Site Verify Overview

The Problem

Even small to medium size websites may references hundreds of pages, scripts, images, music files and other web ("mime") documents. Finding broken or out-of-date links is difficult and time-consuming. SiteVerify reads all the pages below a given URL, parses them and locates the components referenced by them. Any errors are listed clearly.

SiteVerify will not, of course, exercise data-driven web sites. It is intended for verification of the static components of general web sites.

Running Site Verify

After starting the program, enter the URL you want to check in the "URL to verify" field. Then choose "Run" from the "Actions" menu.

SiteVerify is multi-threaded, which means that it will use several processes to analyze your web site as quickly as possible.

By default, SiteVerify only parses and analyzes HTML pages that are at or beneath the URL given. External web pages are just checked for existence only. This can be overridden; see the Options described below.

Main Window Parts

Link List

When SiteVerify has completed its analysis, the left-hand list will be filled with every link mentioned in any page.

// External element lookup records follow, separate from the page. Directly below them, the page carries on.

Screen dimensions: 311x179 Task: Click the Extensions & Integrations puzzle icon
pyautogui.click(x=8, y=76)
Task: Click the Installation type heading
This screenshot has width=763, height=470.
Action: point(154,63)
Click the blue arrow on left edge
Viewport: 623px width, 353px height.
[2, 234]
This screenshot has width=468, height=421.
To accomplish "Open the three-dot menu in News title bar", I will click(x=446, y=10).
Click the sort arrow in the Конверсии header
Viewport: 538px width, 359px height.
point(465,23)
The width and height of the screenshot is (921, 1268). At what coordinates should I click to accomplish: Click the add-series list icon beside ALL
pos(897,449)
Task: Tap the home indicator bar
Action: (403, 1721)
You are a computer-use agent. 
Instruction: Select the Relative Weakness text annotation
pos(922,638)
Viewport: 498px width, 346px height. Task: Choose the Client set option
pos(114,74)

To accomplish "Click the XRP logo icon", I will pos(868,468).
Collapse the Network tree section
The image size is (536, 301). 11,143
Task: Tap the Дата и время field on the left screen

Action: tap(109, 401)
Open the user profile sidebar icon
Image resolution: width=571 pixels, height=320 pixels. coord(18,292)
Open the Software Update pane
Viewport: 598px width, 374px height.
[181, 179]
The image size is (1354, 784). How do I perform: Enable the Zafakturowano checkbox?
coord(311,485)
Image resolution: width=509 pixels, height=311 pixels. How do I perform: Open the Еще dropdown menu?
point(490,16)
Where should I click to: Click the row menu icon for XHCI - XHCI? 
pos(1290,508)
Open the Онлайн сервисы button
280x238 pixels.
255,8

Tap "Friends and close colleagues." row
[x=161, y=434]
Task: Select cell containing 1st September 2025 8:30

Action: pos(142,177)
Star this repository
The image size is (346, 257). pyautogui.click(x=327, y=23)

These results are organized in one of two ways:

Each referencing page (source) is listed and all its references (targets) are grouped with it.
Each referent (target) is listed and all referring pages (sources) are grouped with it.

The organization can be changed using the "Display Links Forward" option (see below).

Each entry has a icon indicating the media ("mime") type or an error icon if not found or the item fails to parse.

The status bar indicates the direction of the link display.

Status Bar

This text bar at the bottom of the window indicates the link display direction and the current status of the scan.

Right-Hand Tab

The right-hand tabbed section contains the configuration information and the details of the currently selected link in the link list.

Link Details

When you select a link in the link list, its details are shown in this panel. If you've selected to preserve the parsed text, the text of the HTML page is displayed, also.

Configuration

The Configuration tab contains the URL you want to search along with other configuration controls.

URL to Verify

This is where you enter the URL of the web site you want to scan.

Treat as site, not page

If you've entered the name of a specific page, clear this check box.

Exclusions...

Clicking this button brings up a dialog that allows you to exclude certain items from analysis.

Pages and items fetched

The items in the list below are updated dynamically as SiteVerify opens and parses the HTML pages you've selected.

Menus

File

Save as CSV...

This menu item saves the results of the last scan as a "comma-separated variable" (CSV) file that can be imported into Excel.

Exit

This menu item terminates the program.

Actions

Reset

This menu item discards any prior scan results.

Run

This menu item starts the analysis process for the currently specified URL.

Stop

This menu item stops the analysis process as quickly as possible. Unfinished results are termed "incomplete".

Options

Display Links Forward

When checked, the links are displayed by originating page, with each immediate referenced link as a sub-item.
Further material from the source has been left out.